Every one wants to talk about Big Data. Very few really know what to do with it. Big data is a means to an end – and that end is insight and a business advantage gained out of that insight. Information without result is worthless.
Most every one in marketing and advertising has seen the Tesco South Korea virtual stores in subway stations case study. Most translate the case study as an example of using technology in a new way. What they don’t see is how Tesco used ‘big data’ coming out of that exercise to gather valuable information about their customers – their shopping habits, their preferred products, their buying frequencies, typical shopping basket content, order histories and more.
Tesco’s subway virtual stores were electronic billboards which mimicked stocked supermarket shelves packed with products – each with an unique barcode. Customers who were on the platform used a phone based application to scan the codes and add products to their online basket. They could choose a delivery time and have their shopping delivered to their doorstep – often inside of an hour. It was a great boon for the hyper busy South Korean urban consumer. It was a greater boon for Tesco in terms of data. Big data. Converted to useful insight – a distinct business advantage.

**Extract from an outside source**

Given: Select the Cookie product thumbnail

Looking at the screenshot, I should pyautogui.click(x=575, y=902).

Most businesses today are interested in big data. There are many case studies of successful use of so called big data, but not all of them are winners outright. Data and information is a deep dive game, and one needs patience to see the fruits of labor. A survey of more than 100 executives conducted by Insead reports that a majority of businesses are still in the planning phases of using big data or have not even started to consider the potential, with less than a third already executing some big data projects.
Ghassan Harfouche, Group CEO of MCN (Middle East Communications Network said “Big data is a both a change and a challenge in the way we do business in our industry. The rapid increase in information available and the conversion of that information into strategic insights is key for our agencies and the clients that they work with. We need to stay focused on the benefits of big data if done right, and use it accordingly.”

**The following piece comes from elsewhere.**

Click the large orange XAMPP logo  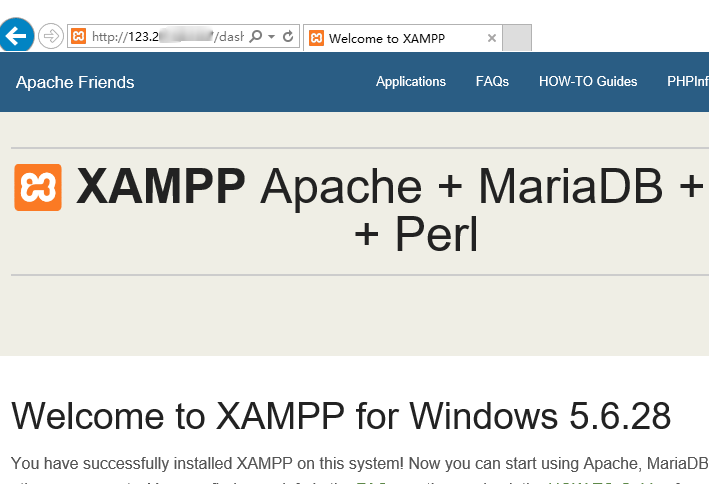(x=38, y=187)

Big data is not necessarily just about digital and marketing strategies. Most businesses are looking at data for developing true cost advantages. There is a real value to this innovation of using deep data converted to insight – because it supports sharp business decisions – ones that can have remarkable effects on productivity, product cycles, marketing calendars and consumer information driven business strategies. Marketing and sales are the early adopters in the game, but many other departments are beginning to see the potential. Businesses that are leveraging big data do understand their customers better and provide them with better tailored products or services in real time across multiple channels are the ones who are already seeing huge returns.
Big data is not just useful for customer oriented information. In the long haul it is helping business leaders decide on new markets, new lines, new products.
According to a recent study of executives in Asia-Pacific by the Economist Intelligence Unit, more than 40 per cent are not even sure their companies have any big data strategy, and only 6 per cent consider their companies as well advanced in adoption. However, well over 70 per cent do believe in the potential of big data to improve business performance.
The South China Morning Post in an article on big data says “The opportunities are endless. But the reality is that most companies have not even started their journey into the data world and executives are still not clear what the potential of big data for their organisation is. What are the key challenges and where to start from?
Big data often requires breaking through organizational silos and challenging owners of information. As always, effective adoption of new technologies is also about effective organizational change. Technical challenges are of course not absent: with data stored in legacy systems in non-standardised ways, with endless data quality issues, any data analytics project suffers from the barrier to first create high-quality, complete data before using it at all.
Finally, but not least, given the speed with which big data and analytics are adopted by organisations and the new necessary data science skills that are different from traditional information technology ones, a key bottleneck becomes the availability of talent for such initiatives.
The labour market of data scientists is nascent, making experienced experts highly sought out – and highly unavailable.
As always, there is no silver bullet for successful adoption of big data, but early evidence indicates that experimenting and then maturing the organizational capabilities in analytics has great benefits not only to improve business decisions, but also develop new businesses and sources of revenues.”
Companies are beginning to monetize big data – and that’s where this boom is headed. Most leaders want to see how they can get big ROI out of big data. Wee hope that this does not follow a boom-bust pattern like the early internet did. Because, this time it’s way beyond just Silicon Valley. The big data advantage is out there for us all.